The idea is that \(\nabla_\mathbf{ x }f(\mathbf{ x })\) (the vector whose components tell how fast \(f\) is changing with respect to the standard basis) Two reasons why this makes sense:
- Given we are at some point \(f(\mathbf{ x })\), we can try to figure out which direction to move by looking at directional derivative \(\lim_{h\to 0}\frac{f(\mathbf{ x }+h\mathbf{ v })-f(\mathbf{ x })}{h}\) (rate of change of \(f\) along the direction of \(\mathbf{ v }\) where \(\mathbf{ v }\) is a unit vector). This is maximized by choosing \(\mathbf{ v }\) to be the \(\nabla_\mathbf{ x }f(\mathbf{ x })\) since the directional derivative is equivalent to \(\nabla_\mathbf{ x }f(\mathbf{ x })\cdot \mathbf{ v }=\nabla_\mathbf{ x }f(\mathbf{ x })\cos\theta\) which is maximized when \(\theta=0\) i.e. \(\mathbf{ v }\) points in the same direction of \(\nabla_\mathbf{ x }f(\mathbf{ x })\).

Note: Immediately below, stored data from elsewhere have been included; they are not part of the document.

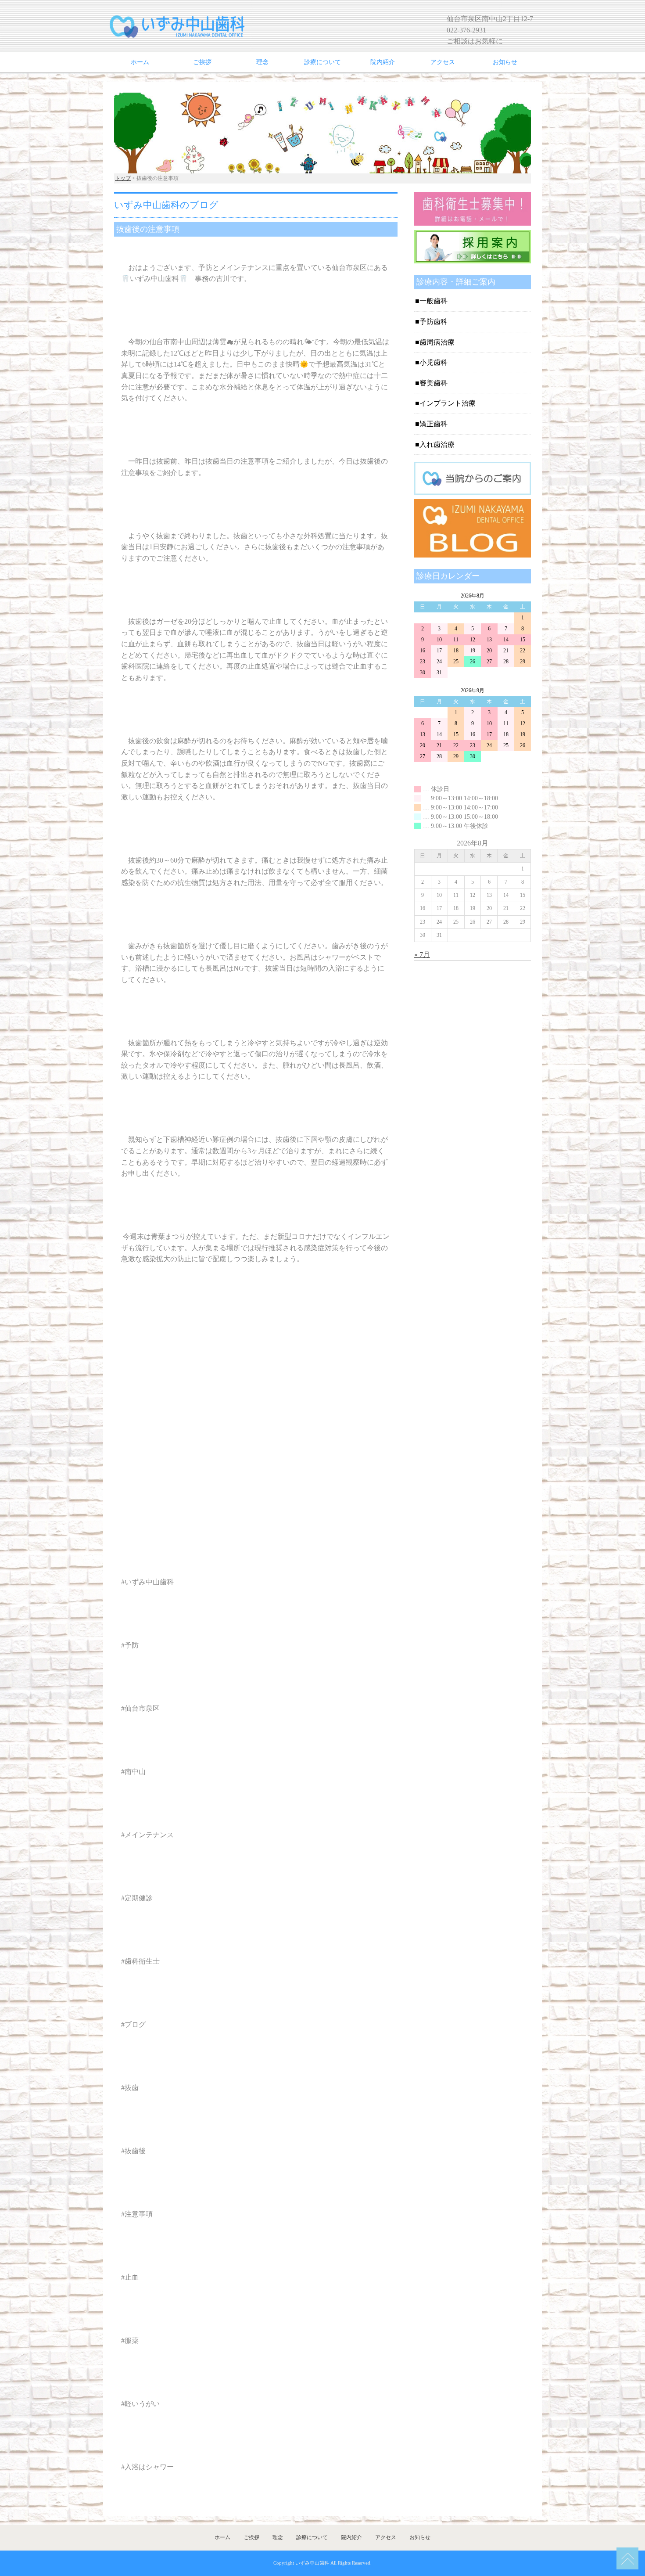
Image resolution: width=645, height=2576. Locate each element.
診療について (322, 62)
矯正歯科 (433, 424)
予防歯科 (433, 321)
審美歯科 (433, 383)
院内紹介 (382, 62)
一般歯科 (433, 301)
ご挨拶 (202, 62)
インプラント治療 (447, 403)
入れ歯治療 (437, 444)
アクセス (442, 62)
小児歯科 (433, 362)
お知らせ (505, 62)
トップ (123, 178)
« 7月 (422, 954)
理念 (262, 62)
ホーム (140, 62)
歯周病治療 (437, 342)
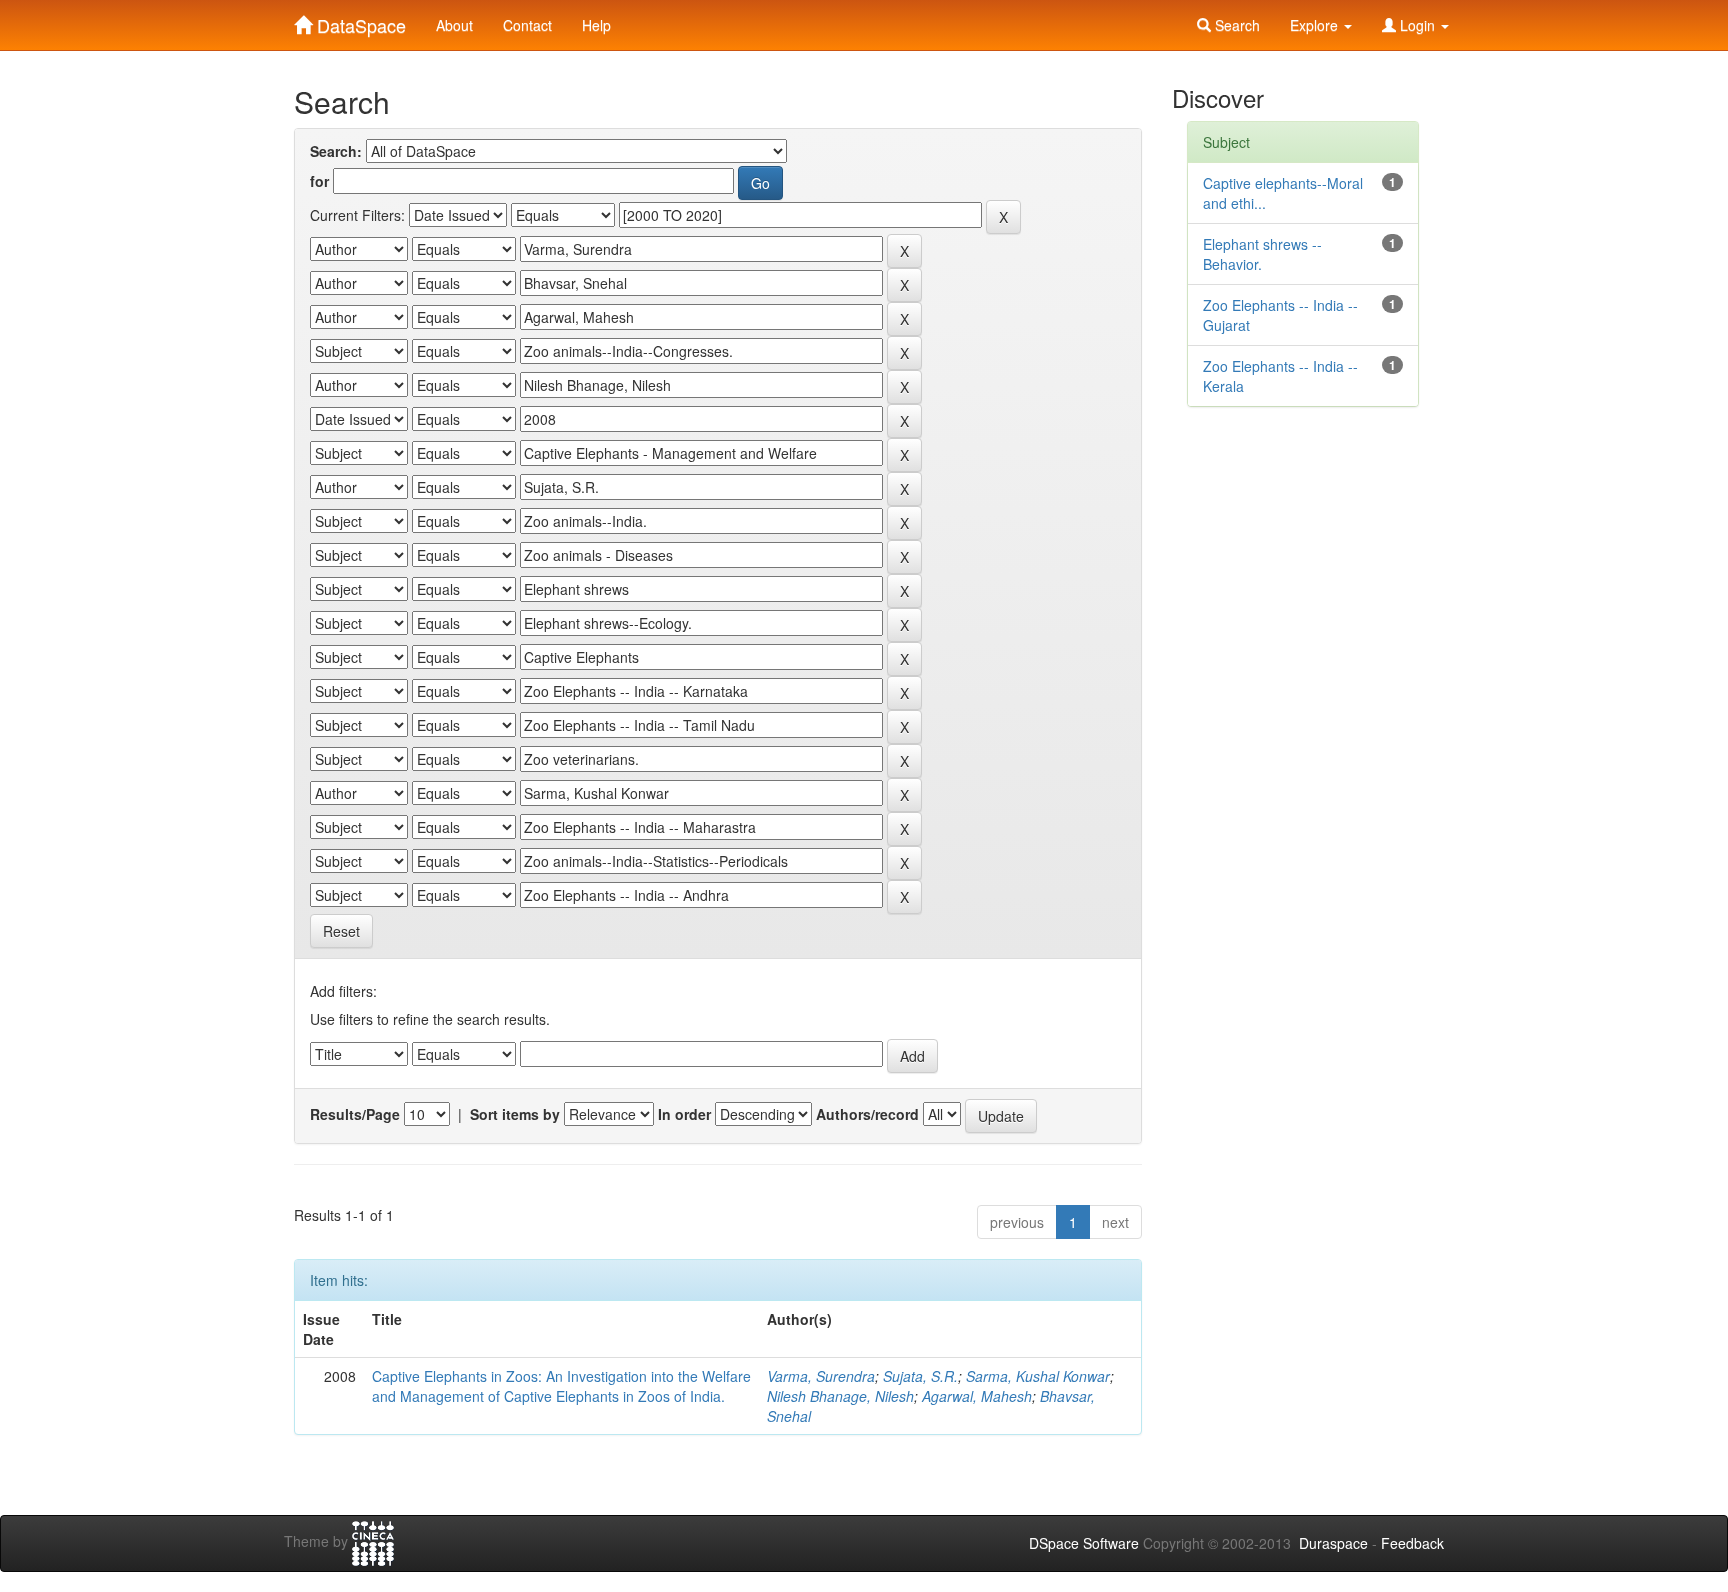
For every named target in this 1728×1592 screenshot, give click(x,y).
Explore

- The Taylor expansion \(f(\mathbf{ x }+\delta \mathbf{ x }) =f(\mathbf{ x })+\nabla_\mathbf{x}f \cdot \delta\mathbf{ x } + \text{HOT}\) is maximized when \(\delta\mathbf{ x }\) points in the same direction as \(\nabla_\mathbf{ x }f\).
The update rule is thus \(\mathbf{x}^{(k+1)} \leftarrow \mathbf{x}^{(k)} - \alpha^{(k)}\mathbf{d}^{(k)}\) with \(\alpha^{(k)} = \text{argmin}_\alpha f(\mathbf{x}^{(k)}+\alpha \mathbf{d}^{(k)})\). For the optimal \(\alpha^{(k)}\), we have that \(0=\frac{\partial f(\mathbf{x}^{(k+1)})}{\partial \alpha^{(k)}} = \frac{\partial f(\mathbf{x}^{(k+1)})}{\partial \mathbf{x}^{(k+1)}}\frac{\partial \mathbf{x}^{(k+1)}}{\partial \alpha^{(k)}}\) which implies the directions taken in step \(k, k+1\) are orthogonal to each other.